第8話:リベンジと家族


「ふん、ふんふん」


 体がリズミカル揺れる。

 外の景色は新鮮で、このまま遊びに行けたらいいのにと思った。


「ご機嫌だね」

「うん! 本当はね、ずっとこうしたかったからすごく嬉しくて」


 しかし学校が近づくにつれリサの足取りが重くなっていく。


「気が重い?」

「……うん」


「大丈夫!」俺はリサの腕から抜けて拳を構えた。


「俺が付いてる!」

「うん!」






「先生~、リサさんじゃ訓練にならないから相手替えて下さいよ~」


 座学を終え、戦闘訓練の時間だ。

 リサの相手役の少年が面倒くさそうに言った。


「今度は大丈夫だから」

「いやいや、そんなこと言われてもこっちにとっては時間の無駄なんだけど」


 リサは少年の言葉を無視して構えた。


「今度は簡単には負けないから!」

「ふーん、まあいいけど」


 少年のパートナーはゴブリン種。

 ゴブリンは八級。

 知力は低いが好戦的で体力が優れている。


「では、初め!!!」


 ついに俺の戦闘デビュー戦だ―――




「いててっ」

「大丈夫? 魔力いる?」

「お願いします」


 俺たちは負けた。

 敗因は俺に攻撃力がなさすぎたことだろう。


 やはり突きが少し様になった程度では、二級分の差を覆すことはできなかったのだ。


「次は勝つ!」と俺が意気込んで、

「はいはい、期待してるから今は休んでなさい」とリサが笑う。


 だけどリサが悲しそうな顔をさせていないだけで、俺にとっては実質勝ちみたいなもんだ。
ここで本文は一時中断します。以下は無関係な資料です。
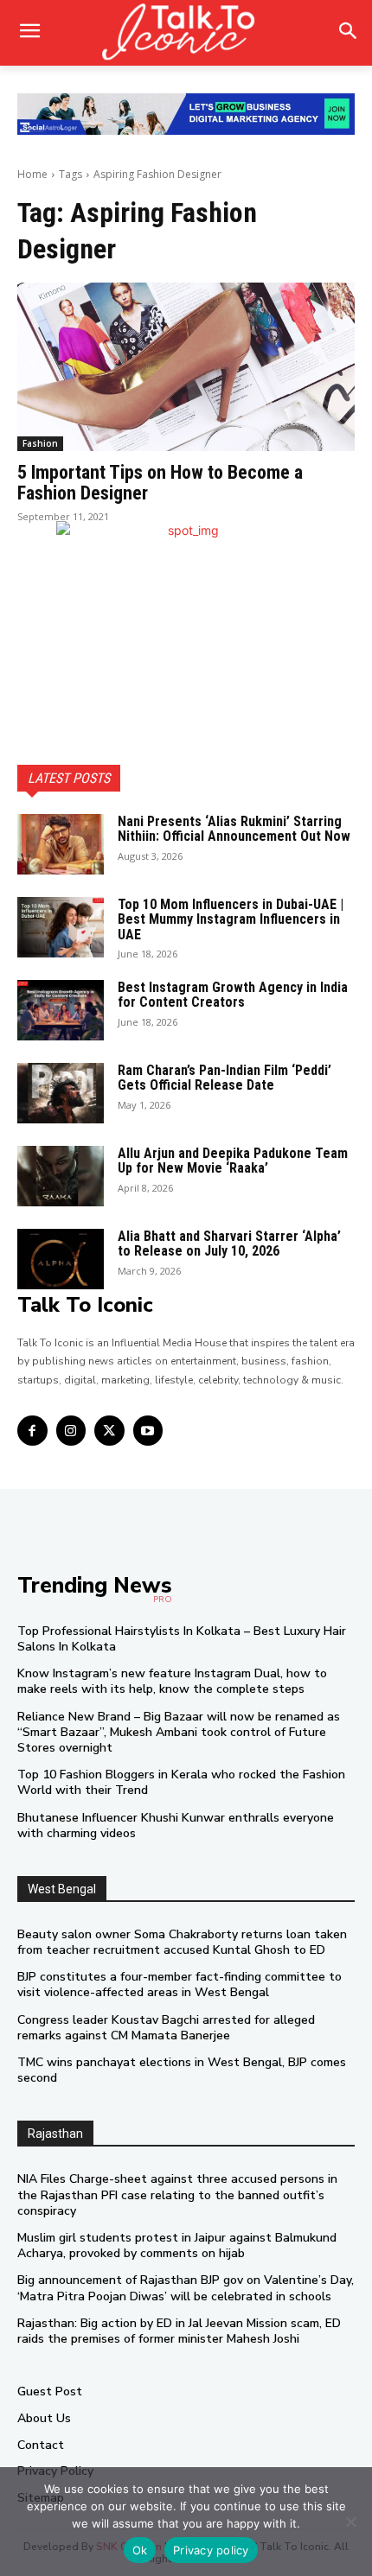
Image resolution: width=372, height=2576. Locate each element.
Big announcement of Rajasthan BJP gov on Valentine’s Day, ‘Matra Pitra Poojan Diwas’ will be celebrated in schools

 いつか本当に勝って二人で喜び合える日がくればいいなと思う。






 俺が喋れるようになったあの日から、リサが泣くことはなくなった。

 相変わらず戦闘訓練では勝てないし、俺に劇的な成長があるわけでもないけれど。


「リサどうしたの? そんなソワソワして」

「し、ししししてないよ! いつも通りりゃから!!」


 そんな今日この頃、どうにもリサの様子がおかしい。

 おでこに手を当てるが体調が悪いわけでもなさそうだ。


(なんだなんだ、まさか恋煩い?)


 いやいやリサに限ってまさかと、思ったその時



 ぞくり、



 と震えあがるような巨大な魔力を近くに感じた。


(は? さっきまで何も感じなかったのに! なんだ急に?!)


 すると玄関からお母さんの声がして、魔力が家の中を通ってリサの部屋に近づいてくる。


(何が出てきても盾にくらいはなってやる!)


 俺は密かに決死の覚悟を決めた。


 扉がノックされ「どどどどどうぞ」とリサが言ってしまい、扉がゆっくり開かれた。


「やあ、リサ。 久しぶり」


 軽いノリで現れたのは優しそうな男性だった。


「リサ、知り合い?」


「へー、君がリサのパートナーか」


 彼は俺を品定めするように見つめて、笑みを深めた。


「僕はリサの兄のフロラド、よろしくね」


「ええええええ!?」


 まるで怪物みたいな魔力の持ち主はリサの家族だった。


(ん? じゃあリサのこの落ち着かなさは、乙女みたいなキラキラした瞳はなんなんだ?!)


 正体を知っても疑念は深まるばかりである。